Como todos esperábamos —aunque nadie deseaba— el Tribunal Europeo de Derechos Humanos (TEDH) resolvió que la aplicación de la Doctrina Parot con carácter retroactivo vulnera el Convenio Europeo de Derechos Humanos. La sociedad en general se entristece ante esta resolución. Solo los malnacidos pueden alegrarse de que asesinos, pederastas, violadores y demás gentuza salgan de la cárcel sin haber cumplido su condena. Las víctimas del terrorismo clamaban ayer por la justicia.

Seguramente si preguntáramos confidencial o extraoficialmente —off the record dirían los posmodernos trasnochados— a las personas que se manifestaron ayer, solicitarían la pena de muerte o cadena perpetua para los reos. ¿Es eso justicia? Aunque digan lo contrario, lo que en realidad pedían era venganza. Pura y dura. Nos guste o no —y reitero, a todos nos ha disgustado la resolución del TEDH— debemos acatar las sentencias. Siempre. Cuando nos favorecen y cuando no.
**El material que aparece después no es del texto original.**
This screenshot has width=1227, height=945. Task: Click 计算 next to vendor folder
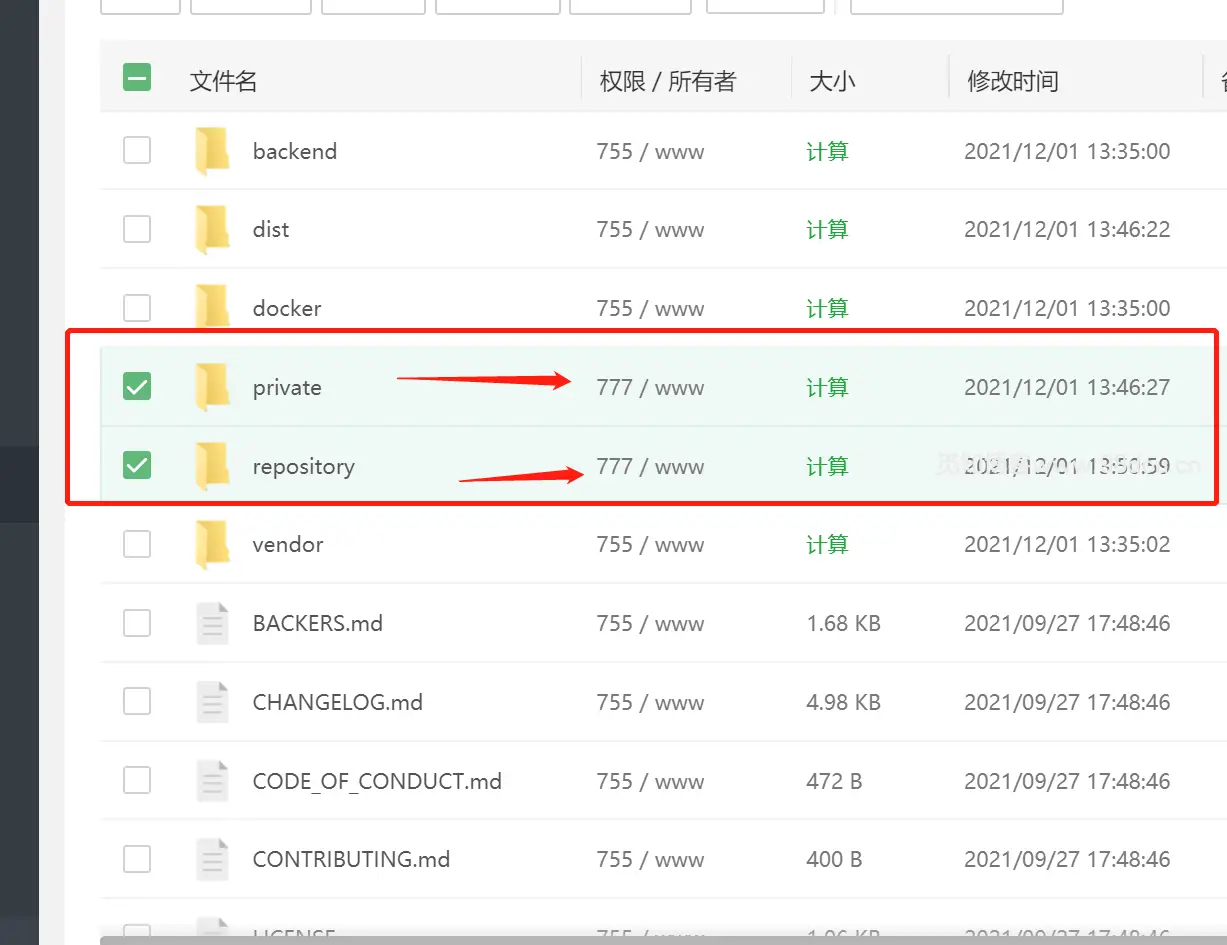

La conclusión es evidente. Los responsables de que estos asesinos estén en la calle son los políticos, que han permitido que se llegue a esta situación por no haber cambiado la ley a tiempo. Y no vale con eso. Hay que profundizar un poco más. No olvide que esos políticos están ahí porque alguien los ha votado. Ahora toca que seamos un poco autocríticos con nosotros mismos. A estos políticos, y a los otros, los hemos votado usted y yo. Por tanto, todos somos culpables. Las manifestaciones de ahora son pataletas de niño pequeño. A partir de hoy, ya sabe lo que tiene que hacer con su voto. Alea jacta est! (la suerte está echada, para los de la LOGSE).

Piensen.
Sean buenos.

Ayer falleció mi admirado Lou Reed. Permítanme que la canción regalo de hoy no sea de U2, sino del genial artista neoyorkino. La elegida es: Perfect day, RIP Lou.